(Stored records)
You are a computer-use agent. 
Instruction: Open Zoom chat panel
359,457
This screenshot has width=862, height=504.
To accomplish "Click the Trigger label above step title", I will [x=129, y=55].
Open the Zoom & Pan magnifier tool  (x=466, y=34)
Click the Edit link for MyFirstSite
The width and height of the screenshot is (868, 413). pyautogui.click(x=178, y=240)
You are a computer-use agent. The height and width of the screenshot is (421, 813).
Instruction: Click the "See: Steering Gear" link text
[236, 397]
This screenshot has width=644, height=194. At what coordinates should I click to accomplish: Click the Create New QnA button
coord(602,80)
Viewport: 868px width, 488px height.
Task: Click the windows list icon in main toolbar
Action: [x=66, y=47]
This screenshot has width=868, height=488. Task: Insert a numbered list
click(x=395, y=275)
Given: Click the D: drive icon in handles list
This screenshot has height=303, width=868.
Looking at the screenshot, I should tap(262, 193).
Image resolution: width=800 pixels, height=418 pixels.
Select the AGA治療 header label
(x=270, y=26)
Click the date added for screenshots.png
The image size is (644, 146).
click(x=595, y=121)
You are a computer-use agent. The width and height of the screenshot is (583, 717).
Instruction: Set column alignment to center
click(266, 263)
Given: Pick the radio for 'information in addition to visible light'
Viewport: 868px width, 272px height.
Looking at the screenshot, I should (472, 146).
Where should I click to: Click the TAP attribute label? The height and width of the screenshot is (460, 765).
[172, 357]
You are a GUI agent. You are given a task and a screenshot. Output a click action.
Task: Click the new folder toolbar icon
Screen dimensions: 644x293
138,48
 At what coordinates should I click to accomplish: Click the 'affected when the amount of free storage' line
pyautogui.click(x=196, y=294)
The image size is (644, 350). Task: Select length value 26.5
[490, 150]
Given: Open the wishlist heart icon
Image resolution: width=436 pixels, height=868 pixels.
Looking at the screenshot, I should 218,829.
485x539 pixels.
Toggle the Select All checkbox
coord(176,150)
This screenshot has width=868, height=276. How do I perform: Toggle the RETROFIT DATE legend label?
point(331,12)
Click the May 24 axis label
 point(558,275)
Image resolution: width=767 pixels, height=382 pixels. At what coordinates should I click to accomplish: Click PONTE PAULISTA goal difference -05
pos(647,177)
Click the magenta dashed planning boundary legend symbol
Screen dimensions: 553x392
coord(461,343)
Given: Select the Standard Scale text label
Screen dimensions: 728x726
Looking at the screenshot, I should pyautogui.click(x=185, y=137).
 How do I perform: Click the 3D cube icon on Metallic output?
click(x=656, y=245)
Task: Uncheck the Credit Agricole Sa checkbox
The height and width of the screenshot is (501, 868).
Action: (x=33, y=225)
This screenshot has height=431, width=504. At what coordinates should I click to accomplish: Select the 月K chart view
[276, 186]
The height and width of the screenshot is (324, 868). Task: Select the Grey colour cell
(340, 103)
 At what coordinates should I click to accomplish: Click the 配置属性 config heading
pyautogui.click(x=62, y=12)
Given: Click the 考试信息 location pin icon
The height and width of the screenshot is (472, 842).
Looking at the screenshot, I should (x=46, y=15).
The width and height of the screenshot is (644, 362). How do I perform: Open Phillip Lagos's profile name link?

What is needed -
Starting with the first line of the data above, copy each line exactly until you reach the line with "Open the Zoom"; include that line as well.

Response box -
You are a computer-use agent. 
Instruction: Open Zoom chat panel
359,457
This screenshot has width=862, height=504.
To accomplish "Click the Trigger label above step title", I will [x=129, y=55].
Open the Zoom & Pan magnifier tool  (x=466, y=34)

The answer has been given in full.